Einde inhoudsopgave
Rijksoctrooiwet 1995
Artikel 23 [Inachtneming termijnen]
Geldend
Geldend vanaf 01-06-2023
- Bronpublicatie:
30-10-2019, Stb. 2019, 476 (uitgifte: 13-12-2019, kamerstukken: 35187)
- Inwerkingtreding
01-06-2023
- Bronpublicatie inwerkingtreding:
03-04-2023, Stb. 2023, 119 (uitgifte: 14-04-2023, kamerstukken/regelingnummer: -)
- Overige regelgevende instantie(s)
Ministerie van Justitie
- Vakgebied(en)
Intellectuele-eigendomsrecht / Octrooirecht
1.
Indien de aanvrager of de houder van een octrooi dan wel de houder van een Europees octrooi, ondanks het betrachten van alle in de gegeven omstandigheden geboden zorgvuldigheid, niet in staat is geweest een termijn ten opzichte van het bureau of het bureau bedoeld in artikel 99 in acht te nemen, wordt op zijn verzoek door het bureau de vorige toestand hersteld, indien het niet in acht nemen van de termijn ingevolge deze rijkswet rechtstreeks heeft geleid tot het verlies van enig recht of rechtsmiddel.
2.
Het eerste lid is niet van toepassing op het niet in acht nemen van de hierna in het derde lid bedoelde termijn.
3.
Het verzoek wordt binnen twee maanden, te rekenen vanaf de datum waarop de oorzaak van het niet in acht nemen van de termijn voor het verrichten van de desbetreffende handeling is weggenomen, doch uiterlijk binnen een termijn van een jaar na het verstrijken van de niet in acht genomen termijn, ingediend.
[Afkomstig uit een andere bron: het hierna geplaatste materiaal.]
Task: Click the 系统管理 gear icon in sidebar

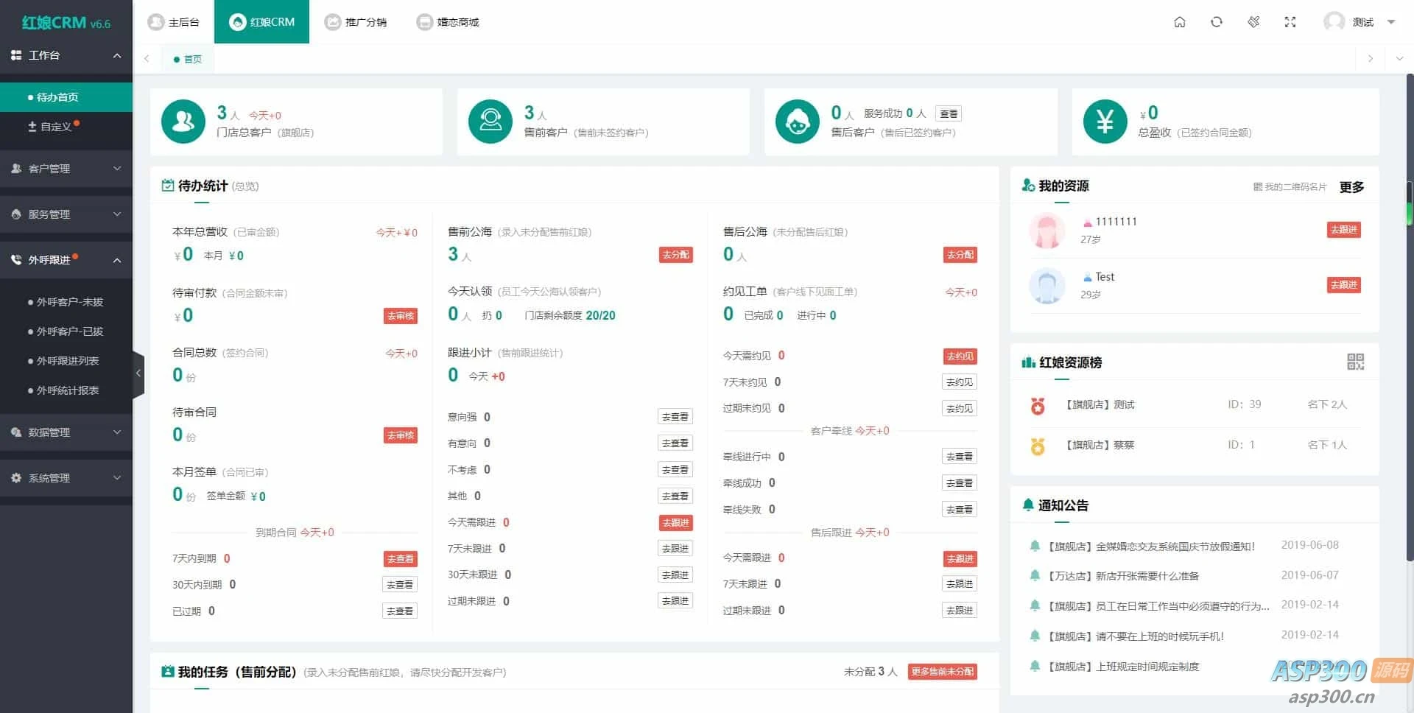Action: pos(16,477)
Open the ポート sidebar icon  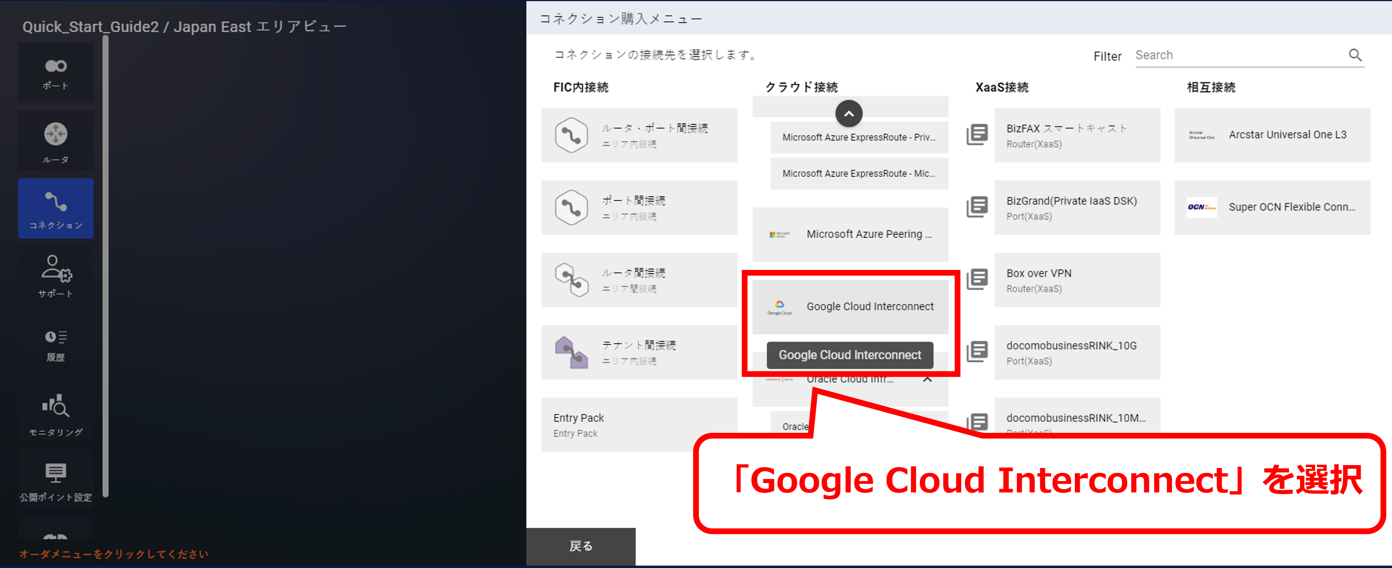coord(56,73)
De nog niet verrichte handeling moet uiterlijk gelijktijdig met het verzoek geschieden. Bij de indiening wordt een bij of krachtens algemene maatregel van rijksbestuur te bepalen bedrag betaald.
4.
Het bureau tekent het herstel in het octrooiregister aan.
5.
Degene, die in het tijdvak, gelegen tussen het verlies van het recht of het rechtsmiddel en het herstel in de vorige toestand, begonnen is met de vervaardiging of toepassing binnen Nederland, Curaçao of Sint Maarten in of voor zijn bedrijf van datgene, waarvoor tengevolge van het herstel een octrooi van kracht is, dan wel een begin van uitvoering heeft gegeven aan zijn voornemen daartoe, blijft niettegenstaande het octrooi bevoegd de in artikel 53 bedoelde handelingen te verrichten. Artikel 55, tweede en vierde lid, is van overeenkomstige toepassing.
6.
Bij of krachtens algemene maatregel van rijksbestuur worden nadere regels gesteld over het herstel van het recht van voorrang.